“One of the things I liked most was when you were making the scripts, it was kind of like making sentences.” MK
My class recently started a new math unit on probability and my teacher Mr. Carruthers didn’t want us to just do worksheets because, in my opinion, that’s boring, and I don’t remember things as well as I would compared to when I challenge myself.
We started the unit off with Mr. Carruthers sending my class two things in Google Classroom. One of them was a link that took us to a website with a spinner that had four colours. We spun the arrow on the spinner to see how many times we’d have to spin it to get percentages to show theoretical probability. The other thing shared in Classroom was a link to a YouTube video about how to make a coin flipper on a website called Scratch. The next day, we Facetimed the person that made the video (Mr. Aspinall – @mraspinall), and he showed us how to code a coin flipper. After we Facetimed Mr. Aspinall, we had the choice of coding our own coin flipper, die, or spinner using Scratch. Whatever tool we decided to code, we had to use it to conduct theoretical probability experiments. My friend and I decided to make the coin flipper so we got a Chromebook and watched Mr. Aspinall’s video, pausing the video along the way so that we could do it ourselves.
— David Carruthers (@pluggedportable) April 29, 2015
Before now, I had no experience with coding, but I caught on quickly.
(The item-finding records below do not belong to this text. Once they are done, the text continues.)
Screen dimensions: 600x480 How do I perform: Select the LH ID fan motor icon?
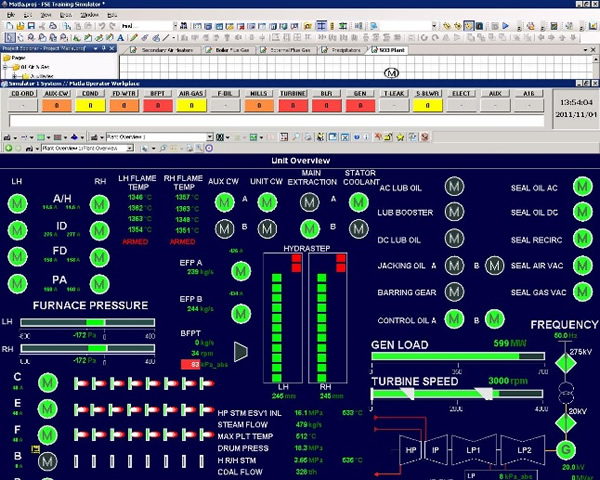click(x=17, y=231)
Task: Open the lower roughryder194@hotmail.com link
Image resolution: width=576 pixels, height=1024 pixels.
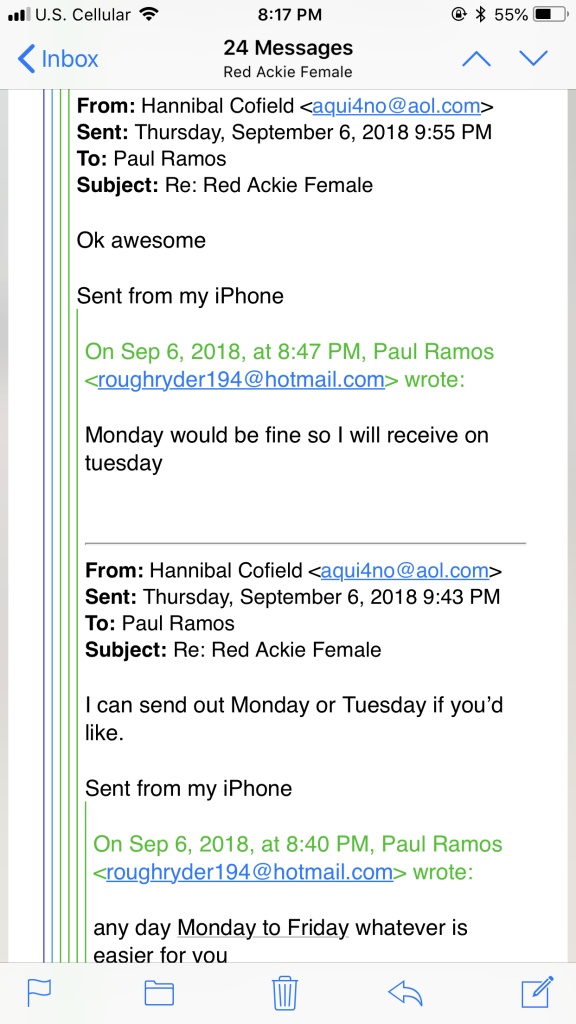Action: coord(249,872)
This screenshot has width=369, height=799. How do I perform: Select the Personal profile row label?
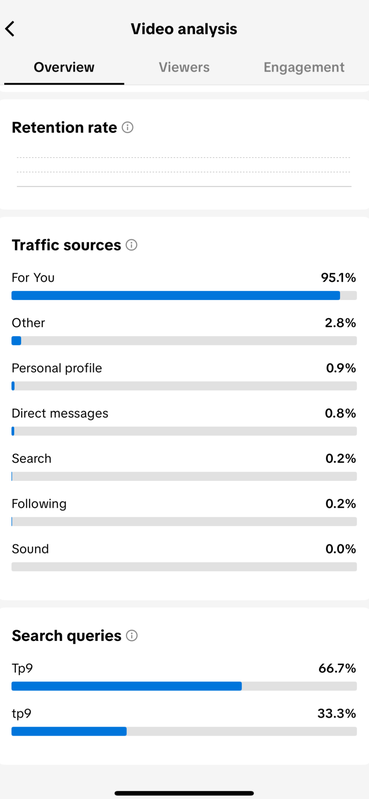click(x=57, y=368)
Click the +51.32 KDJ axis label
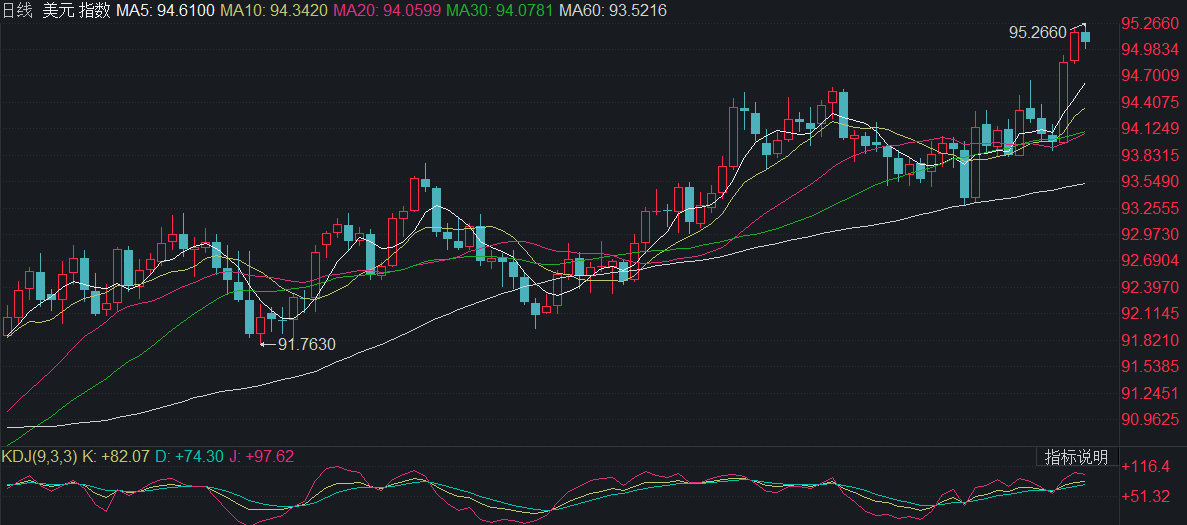Screen dimensions: 1187x525 point(1147,496)
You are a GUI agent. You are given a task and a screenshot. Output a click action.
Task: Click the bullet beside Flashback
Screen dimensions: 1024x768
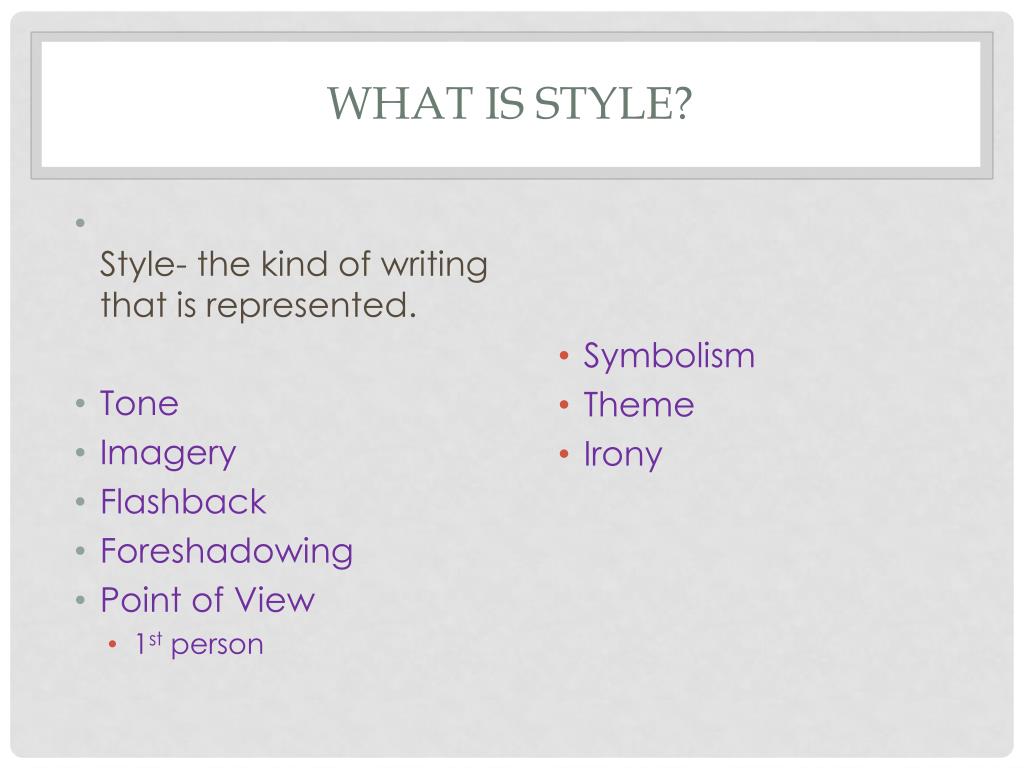(80, 502)
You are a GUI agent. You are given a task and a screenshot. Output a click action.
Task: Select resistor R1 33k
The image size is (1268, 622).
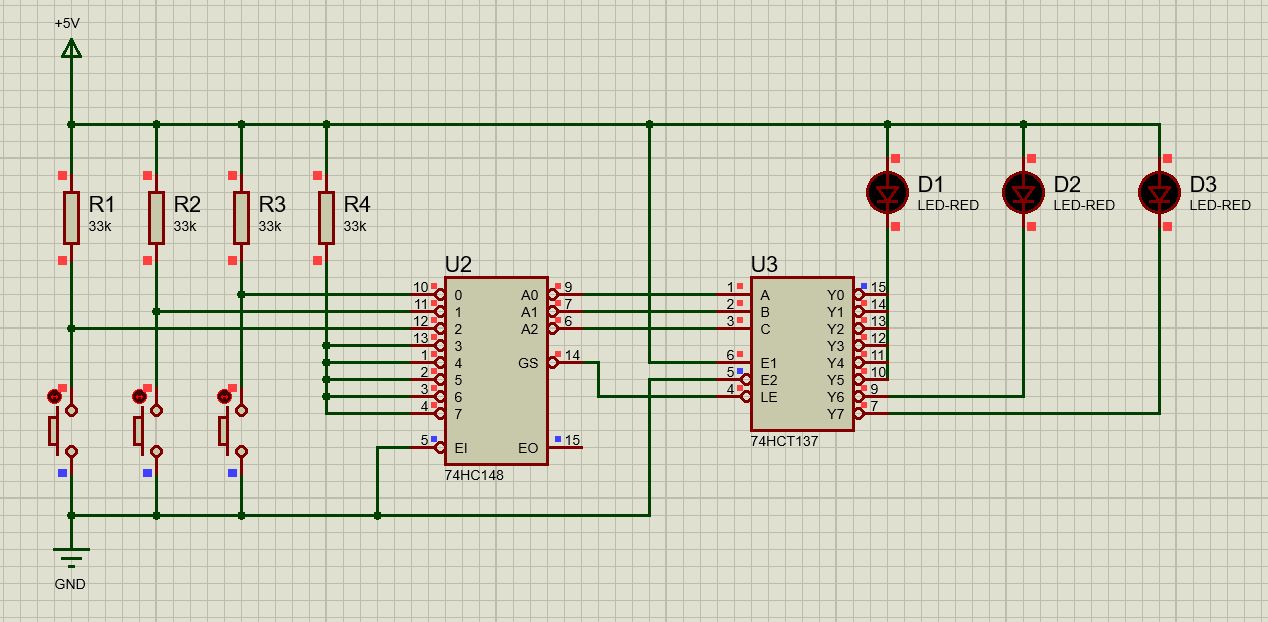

We had to start off by making three sprites. Sprites are basically icons or buttons. One of our sprites was a reset button, another was a turbo button, and the last one was a coin. The coin also had to have three costumes: one of them was heads, another tails, and an animation costume that was oval shaped. A costume is what the sprites can turn into. We wanted our coin to turn into either a heads or a tails, and we wanted the coin to make an animation when it was being flipped. The reset button is pretty self explanatory, it resets all the numbers to zero so you can do the experiment again. When you click on the turbo button, a textbox shows up and you can type in how many times you want the coin to be flipped and the code we created would simulate that number of flips. We learned that when you type in a big number like 1000, the number of tails and heads outcomes would always be even. This shows theoretical probability.
One of the things I liked most was when you were making the scripts, it was kind of like making sentences. The scripts are basically everything that’s going on in the background. My friend and I finished quickly, so Mr. Carruthers suggested we try coding a die. This was more challenging because instead of doing things two times, like for heads and tails on a coin, you now have six possible outcomes.
Sometimes we ran into a problems, but we persevered, and was fun to problem solve. We also like helping our classmates out when they got stuck.